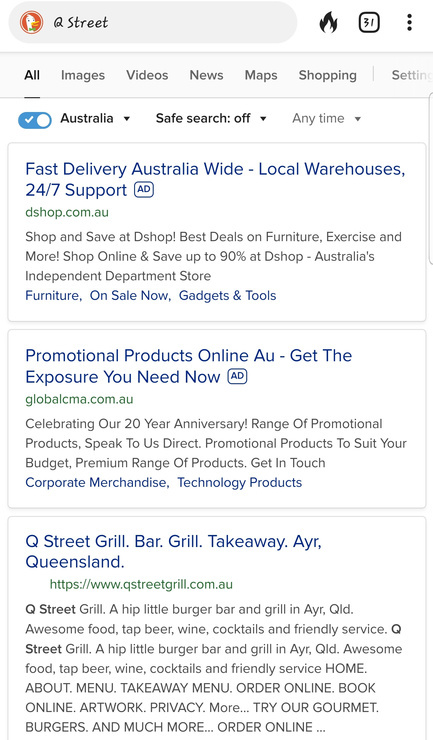The image size is (433, 740).
Task: Open the three-dot overflow menu
Action: pos(409,22)
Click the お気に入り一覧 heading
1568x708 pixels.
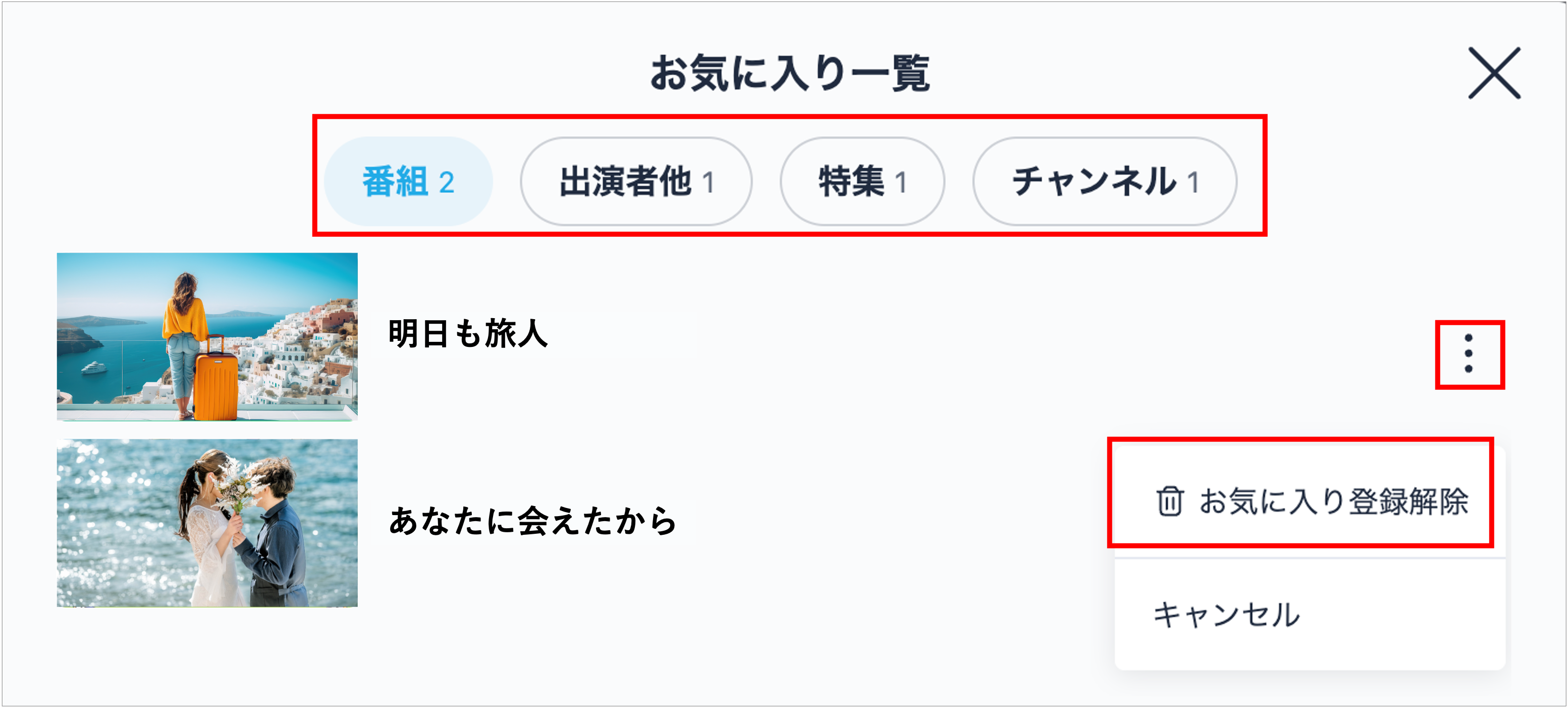(x=789, y=73)
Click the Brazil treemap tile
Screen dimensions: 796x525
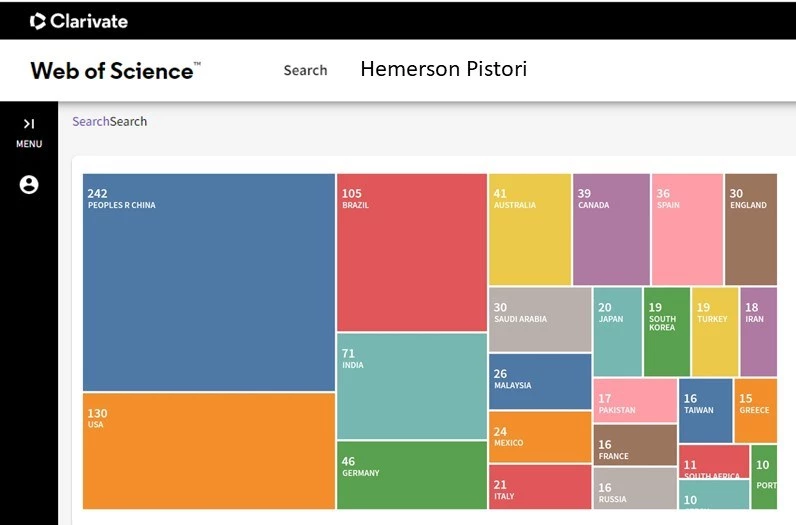click(411, 252)
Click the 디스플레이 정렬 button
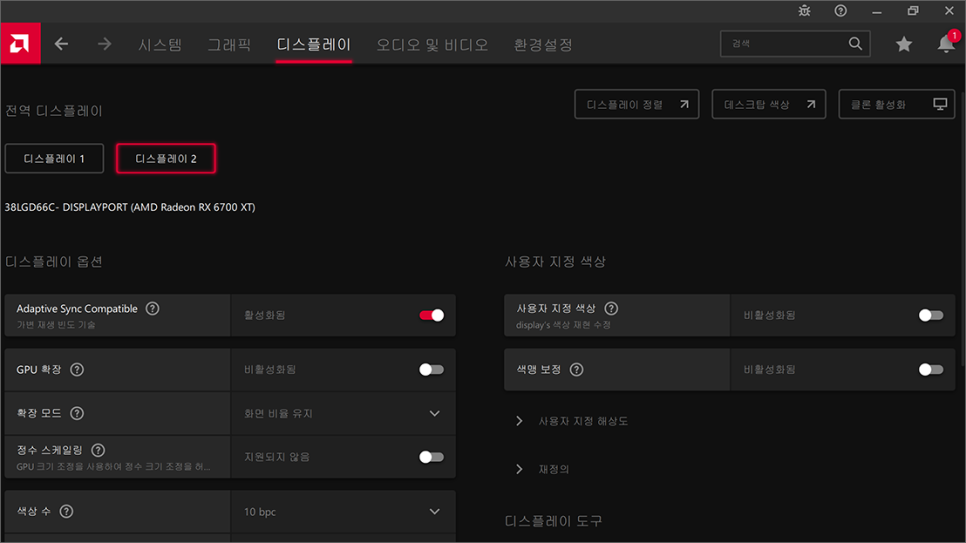 pos(636,104)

● Task requirements
Reproduce, exactly and without pictures, the lines above from the one containing "Click the Brazil treemap tile" through the last line of the material, both ends included, and nothing more.

● Exercise solution
Click the Brazil treemap tile
Screen dimensions: 796x525
click(411, 252)
Click the 디스플레이 정렬 button
 pos(636,104)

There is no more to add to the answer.